Ion threatens three different types of birds during his outrage: an eagle, a swan, and an unknown bird species that is making a nest of sticks. An eagle seems an awkward choice in this play because we are in a pure and peaceful temple garden in Delphi. “The eagle, the ‘herald of Zeus, prevails over the strength of birds with its beak’, just as Zeus controls the cosmic hierarchy with his thunderbolt.” It makes more sense to have a swan because they are more peaceful creatures: “But the swan, with its beautiful appearance ‘crimson-gleaming’ foot, and beautiful songs, would seem to belong at Delphi” (Hoffer 298). Ion threatens these two birds in very different ways: to the eagle he exclaims, “And you, you eagle / Of Zeus — are you back too? Just wait, you / Talon-tearing snatcher, strongest of birds, / I’ll have an arrow at you.” But to the swan, the more beautiful and calm creature, he has more disturbing attitude:

And what’s this?
A swan cruising down towards the altar.
Get those crimson feet of yours away
Or your swan song, be it as melodious
As Apollo, will not save you from my arrows.
So, off with you! Away — away
To the lake of Delos, or else your blood
Will flow as musically as your final melody. (110)

With sending the swan from Delphi, “the place of mythical archery and death,” to Delos, “the place of mythical song and birth,” Ion is eliminating from the citadel the bird “that reminds us that Apollo, too, had a mother and a birth” (Hoffer 298).

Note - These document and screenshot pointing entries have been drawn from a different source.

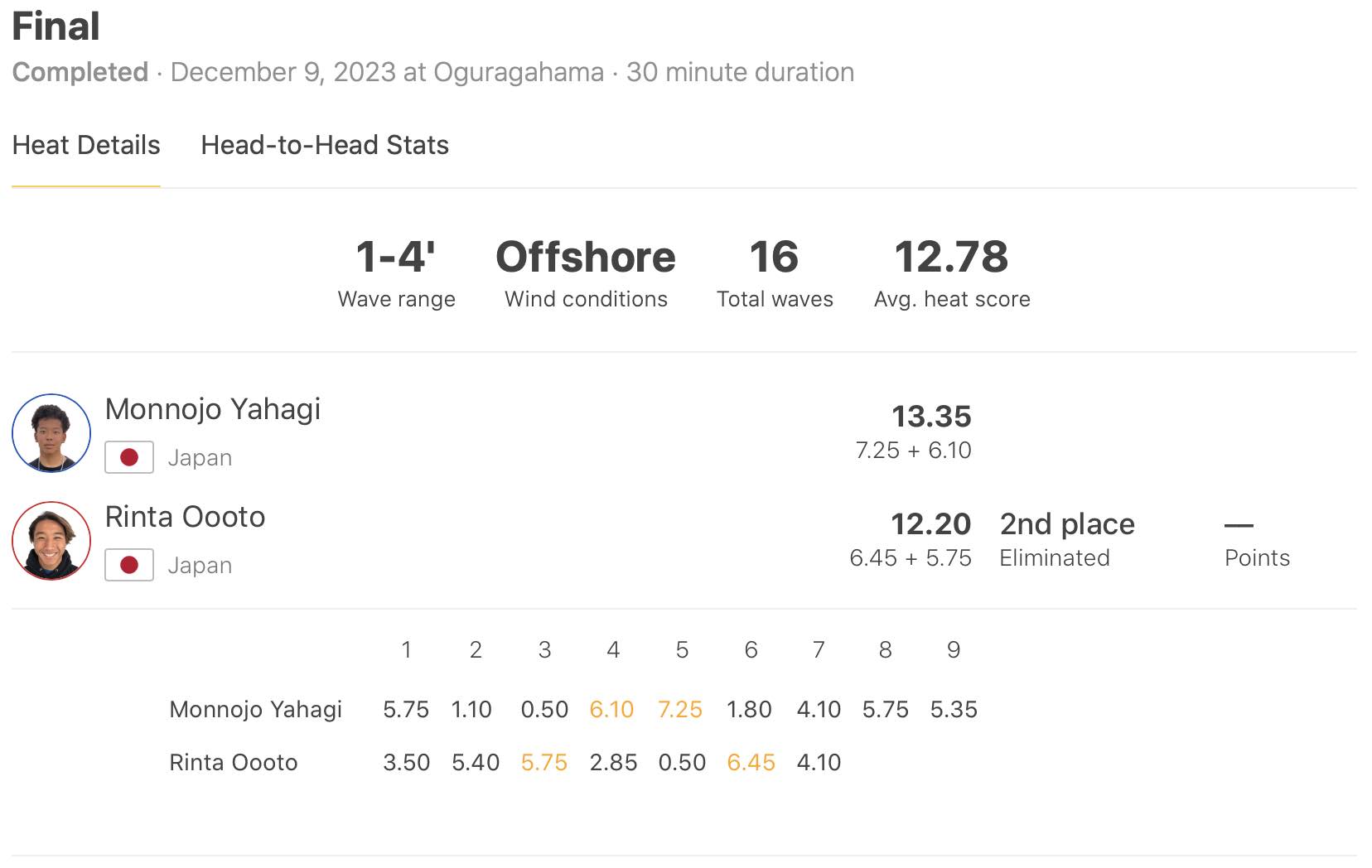Click the Offshore wind conditions stat
Image resolution: width=1372 pixels, height=868 pixels.
[x=586, y=257]
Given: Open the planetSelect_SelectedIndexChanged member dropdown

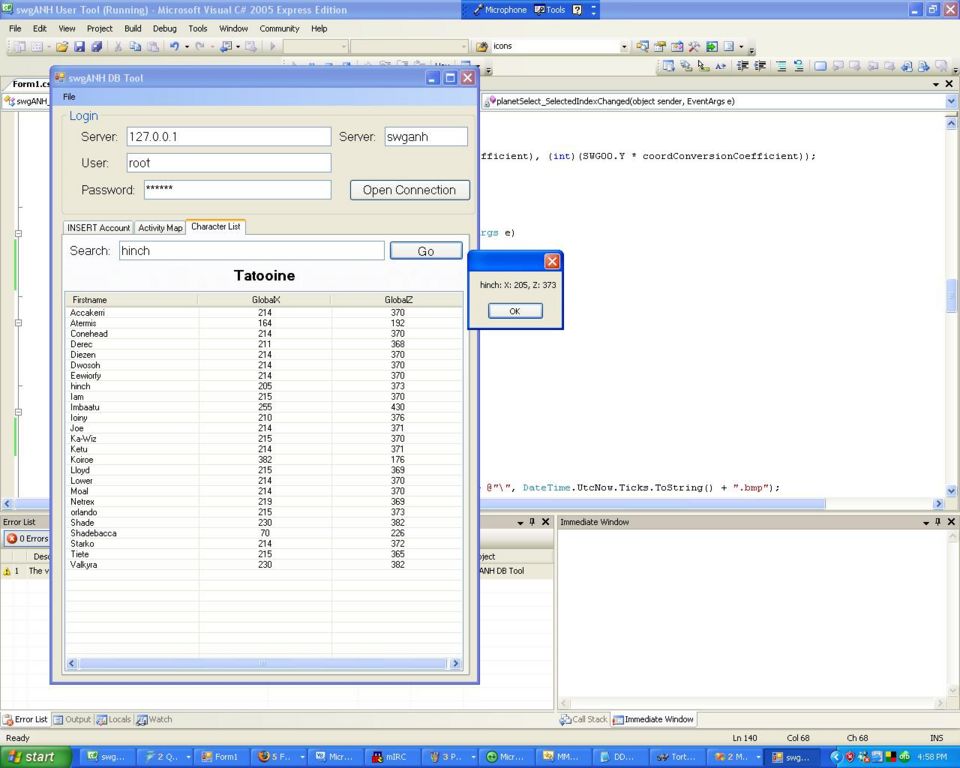Looking at the screenshot, I should click(x=951, y=101).
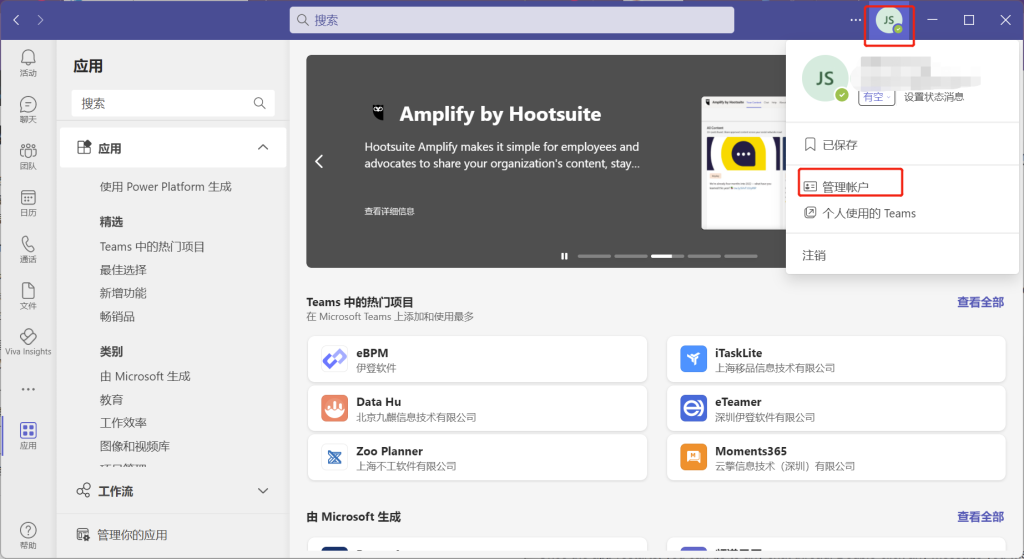
Task: Open Teams (团队) icon in sidebar
Action: (x=28, y=157)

The third, unnamed bird he also wants to send to other sacred precincts:

Ha! What’s this new bird arriving?
No doubt you want to make your nest of sticks
And straw under the eaves for your fledglings. Yes?
The twang of my bow will make you keep your distance.
Are you listening? Go and do your breeding
Among the deltas of Alpheus or
Somewhere on the wooded Isthmus, not
Here, besmirching the sacrificial offerings
And temple of Apollo…. (110)

Here Ion is describing the sacred precincts of Zeus and Poseidon: “His descriptions of Olympia [Alpheus] and the Isthmus emphasize their natural fertility, in contrast to the man-made monuments at Delphi” (Hoffer 298). Hoffer also describes how “fresh water and a wooded grove would make an appropriately fertile setting for the birth of chicks, and there the bird droppings would be fertilizing, not polluting” (298). Ion talks about sending them to a better place, but we still get a sense of his anger to have the birds leave the temple.

Ion’s attempts to ward off the birds in the temple garden are much like his actions towards Creusa and Xuthus when he meets each of them for the first time: he does not believe what Creusa told him about Apollo’s past — about him seducing a young woman — and he repels Xuthus after he came out of the temple and wanted to embrace him. “He violently wards off Xuthus’ fatherly embrace, which he seems to misinterpret as a homosexual attack on his chastity” (Hoffer 298). Ion orders both of them to leave, much like how he orders the birds to leave the temple.


Works Cited

Euripides. Ion. Heracles and Other Plays. Trans. John Davie. NY: Penguin Books, 2002. 95-149, 256-269.

Euripides. Ion. Ten Plays. Trans. Paul Roche. NY: Penguin Books, 1998. 101-161.

Hoffer, Stanley E. “Violence, Culture, and the Workings of Ideology in Euripides’ ‘Ion’.” Classical Antiquity 15.2 (October 1996): 289-318.

Thorburn Jr., John E. “Euripides’ ‘Ion’: The Gold and the Darkness.” Classical Bulletin 76.1 (2000): 39-49.